En Oregon, la loi réserve le suicide assisté à des patients atteints d’une maladie en phase terminale, avec un pronostic de moins de six mois d’espérance de vie. Toutefois, les chiffres présentés par Joelle Osterhaus révèlent que les principaux motifs pour une demande de suicide assisté en Oregon sont la perte d’autonomie (93%) ainsi que « la capacité réduite à participer à des activités rendant la vie agréable » (89%).
Les moyens mise en œuvre pour accompagner la fin de vie
Les citoyens de la convention citoyenne ont ensuite assisté à une nouvelle table ronde sur « les moyens mis en œuvre dans le cadre de la loi Claeys-Leonetti et le plan soins palliatifs 2021-2024 ».
Après une présentation de Louis-Charles Viossat du rapport de l’IGAS publié en 2018, Olivier Mermet et Bruno Richard, pilotes du plan national de développement des soins palliatifs 2021-2024 ont pu présenter les détails de ce plan.
Les questions des citoyens ont mis en évidence le manque d’ambition de ce plan, doté de seulement 180 millions d’euros, contre 1,7 milliard d’euros pour lutter contre le cancer. Ainsi, par exemple, le plan ne prévoit la création que de trois postes d’enseignants en médecine palliative.
Table ronde sur les souffrances réfractaires
La troisième et dernière table ronde du week-end traitait des souffrances réfractaires et réunissait à la fois des médecins et des associations de patients.
Les différentes interventions ont mis en lumière les progrès réalisés dans la prise en charge de la douleur et la possibilité de mettre en place des sédations profondes pour éviter des souffrances réfractaires. Malgré cela, il demeure une part de patients, certes faible, dont les douleurs ne peuvent être soulagées. Dans ces situations, le docteur Stéphane Picard, médecin algologue, invoque le « contrat moral » établi avec le patient, engageant les soignants à ne pas l’abandonner et à rester avec lui jusqu’au bout.
Les différents intervenants ont fortement insisté sur l’importance primordiale de l’accompagnement. Pour Francis Jubert, coordonnateur d’équipes de soins palliatifs à domicile, « se tenir à côté d’un grand malade, c’est une forme de sédation naturelle de pleine conscience. » Car à côté de la douleur physique, on ne peut négliger le poids des souffrances psychologiques et existentielles.

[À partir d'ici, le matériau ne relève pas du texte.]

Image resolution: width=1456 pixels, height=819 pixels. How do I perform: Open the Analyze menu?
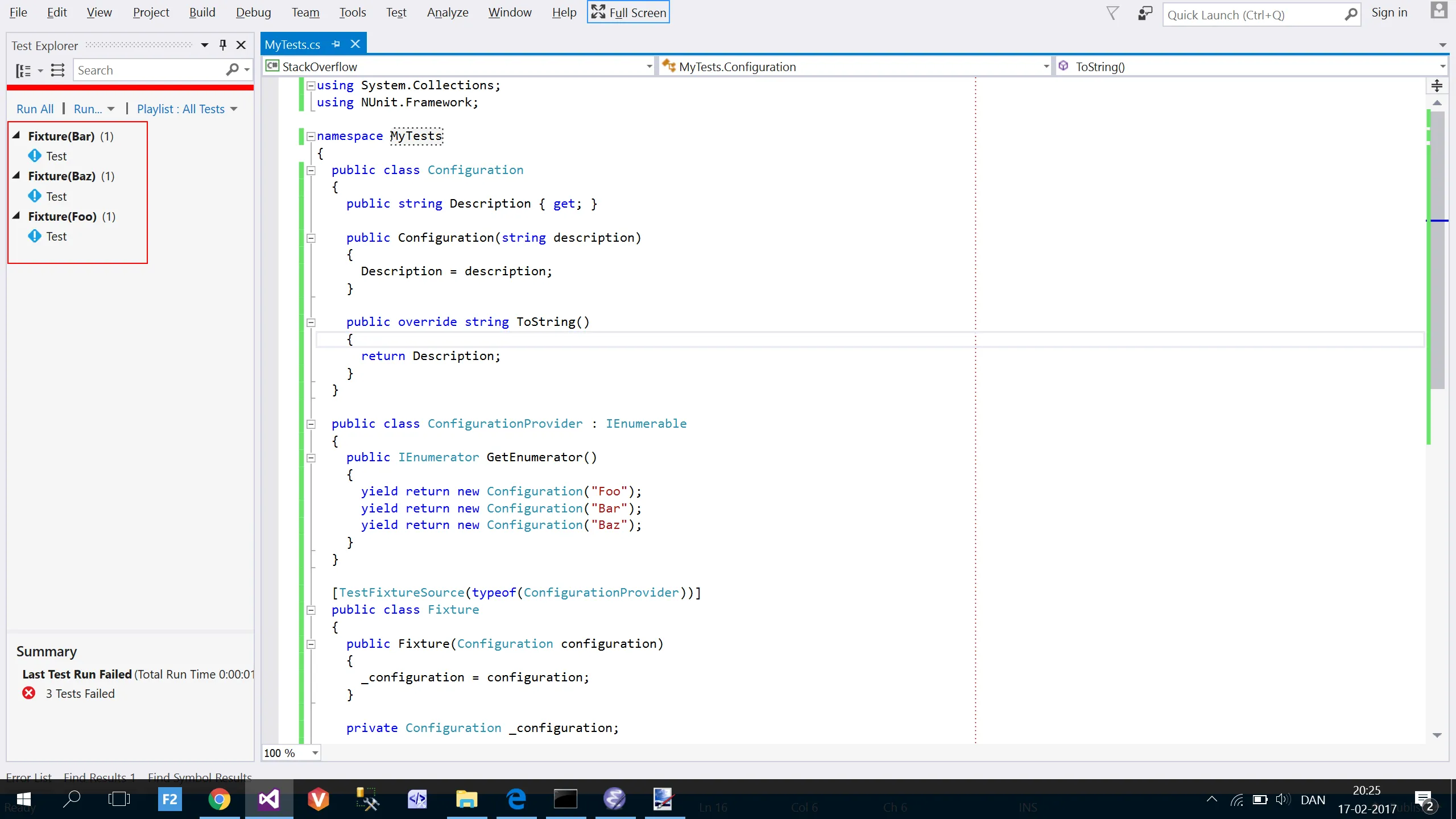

Ainsi Nathalie Maka, membre du Collectif Solidarité Charcot, a pu témoigner des souffrances liées à cette maladie, à la fois pour la personne qui en est atteinte et pour ses proches. Elle a exprimé le sentiment d’abandon des malades en l’absence de suivi médical ou psychologique immédiatement après l’annonce du diagnostic. Les personnes souffrant de SLA ne disposent pas d’une prise en charge adéquate que ce soit à l’hôpital ou à domicile. L’isolement peut conduire certains malades à demander à mourir. Ce devrait une priorité de l’organisation des soins.
Face aux carences du système de soins et aux malades renvoyés à leur solitude, Francis Jubert lance un appel à la solidarité : « C’est à vous de vous mobiliser pour être beaucoup plus présents auprès des personnes auprès des personnes qui vivent ces situations de fin de vie. »
Enfin, un citoyen a demandé à l’ancien président de la Fédération française de psychiatrie, Jean-Jacques Bonamour du Tartre, son opinion sur la possibilité d’autoriser le suicide assisté pour des patients atteints de pathologies psychiatriques. Invoquant les fluctuations dans le temps de ces demandes, celui-ci a mis en avant la responsabilité des psychiatres pour faire disparaître les sentiments suicidaires : « Notre travail, c’est d’éviter que les gens se suicident et on a du boulot ! »
346 propositions sur la fin de vie
A l’issue de cette quatrième session, les citoyens ont formulé 346 propositions non définitives et ont commencé à tenter d’établir un ordre de priorité.